In virtù di rituale appello interposto dalla L.V., la Corte di appello di Catania, nella resistenza dell’appellata, la quale per l’ipotesi in cui fosse stato ritenuto non validamente disconosciuto il documento da parte sua, proponeva appello incidentale contenente querela di falso, mentre il M. aderiva alle conclusioni dell’appellante principale, rigettava il gravame, confermando la sentenza appellata.
A fondamento della decisione adottata la corte territoriale, ritenuta l’ammissibilità del disconoscimento e richiamate le risultanze dell’istruttoria da cui era emersa la falsità della sottoscrizione, rilevava che non poteva farsi luogo al trasferimento coattivo della nuda proprietà dell’immobile, mancando il consenso di uno dei comproprietari, nè tantomeno della sola quota di proprietà del M., dovendosi presumere che nel preliminare di vendita di un bene oggetto di comproprietà indivisa le singole manifestazioni di volontà provenienti dai coniugi fossero prive di autonomia e destinate a fondersi in un’unica dichiarazione negoziale.
Avverso la sentenza della Corte di appello di Catania ha proposto ricorso L.V.R., sulla base di un unico motivo.

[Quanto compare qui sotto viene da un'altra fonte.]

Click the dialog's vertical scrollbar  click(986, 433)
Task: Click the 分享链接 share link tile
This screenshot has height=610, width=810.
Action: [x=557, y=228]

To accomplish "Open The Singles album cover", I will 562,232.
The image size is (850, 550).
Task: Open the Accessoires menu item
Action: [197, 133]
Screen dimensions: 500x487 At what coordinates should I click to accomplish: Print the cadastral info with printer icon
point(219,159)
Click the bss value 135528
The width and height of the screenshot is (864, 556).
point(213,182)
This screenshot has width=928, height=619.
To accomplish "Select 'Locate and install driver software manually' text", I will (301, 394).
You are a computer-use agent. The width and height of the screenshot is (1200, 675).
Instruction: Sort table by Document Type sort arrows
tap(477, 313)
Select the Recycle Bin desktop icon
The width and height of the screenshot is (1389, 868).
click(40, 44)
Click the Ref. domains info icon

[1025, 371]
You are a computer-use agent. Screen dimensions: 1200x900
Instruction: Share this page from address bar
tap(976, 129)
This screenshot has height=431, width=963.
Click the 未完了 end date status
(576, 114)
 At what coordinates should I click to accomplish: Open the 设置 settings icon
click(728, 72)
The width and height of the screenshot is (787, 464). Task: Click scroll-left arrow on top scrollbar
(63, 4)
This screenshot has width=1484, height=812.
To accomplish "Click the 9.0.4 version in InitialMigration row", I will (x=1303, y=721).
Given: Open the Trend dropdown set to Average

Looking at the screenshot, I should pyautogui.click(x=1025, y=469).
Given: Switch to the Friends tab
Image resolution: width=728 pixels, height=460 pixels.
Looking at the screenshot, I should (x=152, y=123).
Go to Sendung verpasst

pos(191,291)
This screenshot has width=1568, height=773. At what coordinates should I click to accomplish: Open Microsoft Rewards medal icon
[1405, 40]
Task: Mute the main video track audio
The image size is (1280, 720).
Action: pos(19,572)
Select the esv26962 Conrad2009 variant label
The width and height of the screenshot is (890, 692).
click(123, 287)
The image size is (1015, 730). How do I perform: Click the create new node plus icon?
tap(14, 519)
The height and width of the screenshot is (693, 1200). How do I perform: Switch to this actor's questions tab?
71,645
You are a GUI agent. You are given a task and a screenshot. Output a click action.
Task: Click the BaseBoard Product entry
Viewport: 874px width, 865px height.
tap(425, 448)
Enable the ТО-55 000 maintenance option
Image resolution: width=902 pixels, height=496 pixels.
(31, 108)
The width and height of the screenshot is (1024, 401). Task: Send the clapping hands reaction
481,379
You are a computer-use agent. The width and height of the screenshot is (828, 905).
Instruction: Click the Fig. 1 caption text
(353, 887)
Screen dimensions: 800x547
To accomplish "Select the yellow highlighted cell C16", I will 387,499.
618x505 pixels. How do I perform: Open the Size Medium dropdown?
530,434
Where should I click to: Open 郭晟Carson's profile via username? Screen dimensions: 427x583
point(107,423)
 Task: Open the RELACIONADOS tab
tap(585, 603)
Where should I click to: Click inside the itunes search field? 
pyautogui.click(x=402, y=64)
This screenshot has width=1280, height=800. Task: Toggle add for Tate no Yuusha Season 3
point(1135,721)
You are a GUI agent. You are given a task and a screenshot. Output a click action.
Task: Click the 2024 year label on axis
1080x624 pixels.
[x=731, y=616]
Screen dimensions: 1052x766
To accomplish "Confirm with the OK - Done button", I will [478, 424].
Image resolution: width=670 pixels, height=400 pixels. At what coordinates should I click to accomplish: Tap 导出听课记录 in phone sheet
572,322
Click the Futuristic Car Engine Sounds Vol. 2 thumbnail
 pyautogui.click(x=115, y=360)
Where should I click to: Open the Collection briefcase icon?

Gli intimati hanno depositato distinti controricorsi, il M. aderendo alle conclusioni della ricorrente, resistendo la G..
Diritto
MOTIVI DELLA DECISIONE
Con l’unico motivo la ricorrente deduce violazione di legge, vizio di motivazione e nullità della sentenza in relazione all’art. 177 c.c., art. 184 c.c., comma 2, artt. 189 e 190 c.c., dolendosi del fatto che la Corte d’Appello non abbia disposto il trasferimento coattivo dell’intero bene, in esecuzione del contratto preliminare, avuto riguardo alla falsità della sottoscrizione della G..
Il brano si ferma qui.